> **WORK REQUIRED**: Pick up the passage on the history of the Žalgiris football club after its final sentence and continue it in the same style. Continue only that passage, not the entries that follow it.

> **DOCUMENT SECTION**:
|---|
The team's colours are green and white. The club plays at LFF stadium in Vilnius which has a capacity of 5,067.

After beating Malmö in the second round of Champions League qualifying in July 2022, Žalgiris secured themselves group stage football and became the first ever Lithuanian club to qualify for the group stages of a UEFA club competition; where they dropped into the Conference League group stage after losing in the Europa League play-offs. They would finish bottom of their group with five points, and one win from their six games.

History

Foundation and Soviet period
The first incarnation of the club played in 1946 as a national team of Lithuanian Soviet Socialist Republic when it competed in USSR Group III Zone 4 championship and it was one of the clubs which represented one of the Soviet republics. The club consisted of Spartakas Kaunas and Dinamo Kaunas players. Their first match was against Stroitel Moscow which ended 1–1 and they were managed by French coach Emil Pastor. That year they finished in fourth place in RSFSR Western Zone championship.

The club is thought to have been founded in 1947 when it was moved from Kaunas to Vilnius and its name was changed to Dinamo Vilnius. First official match of the formed club was played on 16 May 1947 against Lokomotiv Moscow, who managed to defeat local team 1–2. Steponas Petraitis scored the first official goal for the club that day, beating goalkeeper from a penalty spot in 44th minute. The next year club changed its name to Spartakas Vilnius and used this name until the end of 1961 season. In 1962, they changed their name to Žalgiris.
|---|
> **DATASET ROWS**:
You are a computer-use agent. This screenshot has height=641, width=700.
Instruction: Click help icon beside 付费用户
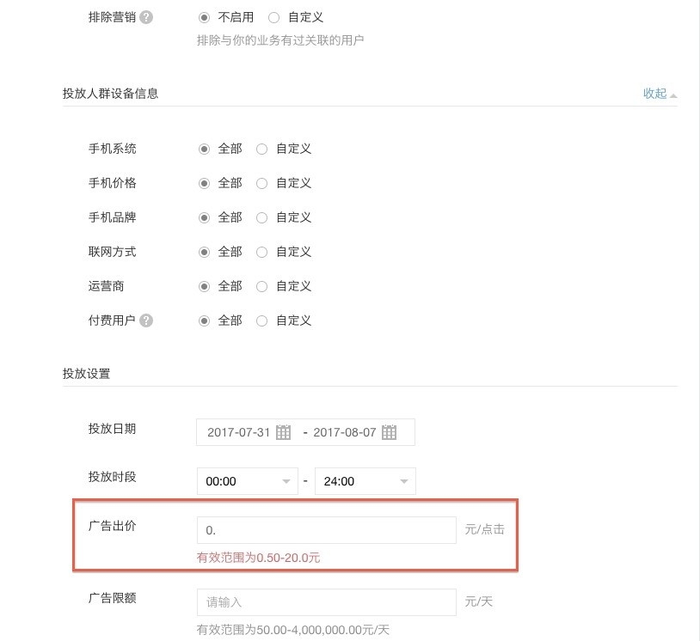(x=146, y=321)

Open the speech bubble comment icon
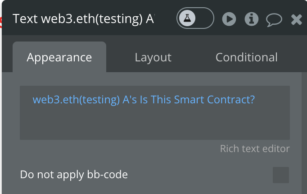[274, 19]
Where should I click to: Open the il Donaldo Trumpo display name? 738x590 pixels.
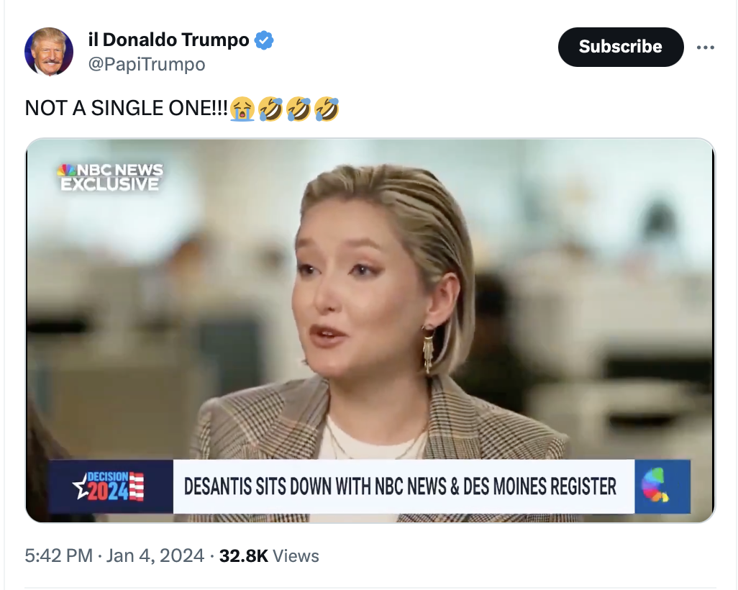168,40
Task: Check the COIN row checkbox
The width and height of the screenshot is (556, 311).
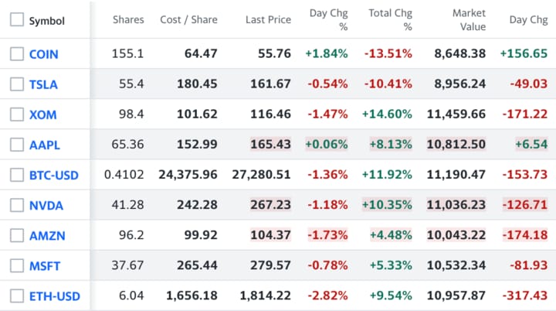Action: 17,54
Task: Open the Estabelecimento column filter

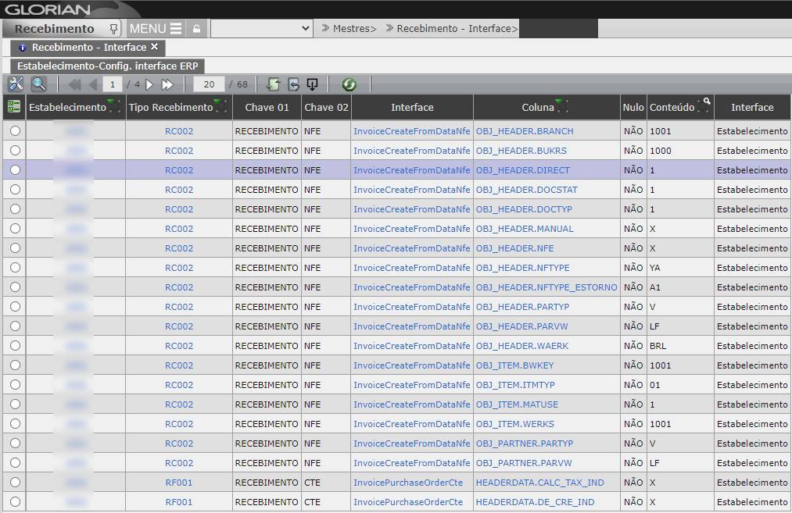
|---|
> **FINAL RESULT**:
Žalgiris competed in Soviet Union football league system from 1947 to 1989. Team achieved its first promotion to the top tier in 1952, but came last next season.

Before the start of the 1983 season in Soviet Top League, players initiative group demanded the resignation of coach Benjaminas Zelkevičius, and the players wish was granted as, Algimantas Liubinskas became the trainer.
Start was cautious. A similar result 0–0 has played in Tashkent with Pakhtakor, in Leningrad with Zenit, in Vilnius with Dynamo. In the fourth match of the season against Neftchi in Baku, Gražulis scored goal on 1–0 and brought victory. There were victories and failures, but Žalgiris became the winners of the first round. In first place Žalgiris stayed short, Nevertheless, final fifth place is the highest achievement of Lithuanian football on this time and gives a great hope for future. Arminas Narbekovas, Romas Mažeikis, and Vladimiras Buzmakovas succeeded in the team in that season.

In 1984 Soviet Top League season, Žalgiris finished on 9 place among 18 teams, but rejoiced victories against FC Dynamo Kyiv (1–0 at home), FC Spartak Moscow (twice 2–1), FC Dynamo Moscow (1–0 at home, 2–1 in Moscow). and Valdas Ivanauskas debuted in first team.

The club's most successful season was in 1987 when they finished third in the Soviet Top League and qualified for 1988–89 UEFA Cup where they played against Austria Wien, while also for the first time in club's history reaching semi–finals of the 1987–88 Soviet Cup (after being eliminated in quarter-finals of the 1955, 1959–60, 1964 campaigns) and 1987 USSR Federation Cup. The club represented the Soviet Union at 1987 Summer Universiade which they won by defeating the South Korean team. In the following season they finished fifth and again qualified for UEFA Cup where they faced IFK Göteborg in the first round and Red Star Belgrade in the second. In 1988, several of Žalgiris players were decorated with medals in the USSR national teams: Vyacheslav Sukristov received silver medal of the UEFA Euro 1988, and Arminas Narbekovas and Arvydas Janonis brought back gold medals from the 1988 Summer Olympics. In 1989 the club finished in fourth place and for the third year in a row qualified for UEFA Cup. They managed to play one game in 1990 at the start of the season before withdrawing due to re-establishment of Lithuania's independence and joined the Baltic League which consisted of clubs from Lithuania, Latvia and Estonia. Therefore, they lost their place in UEFA Cup, which was taken by Chornomorets Odesa.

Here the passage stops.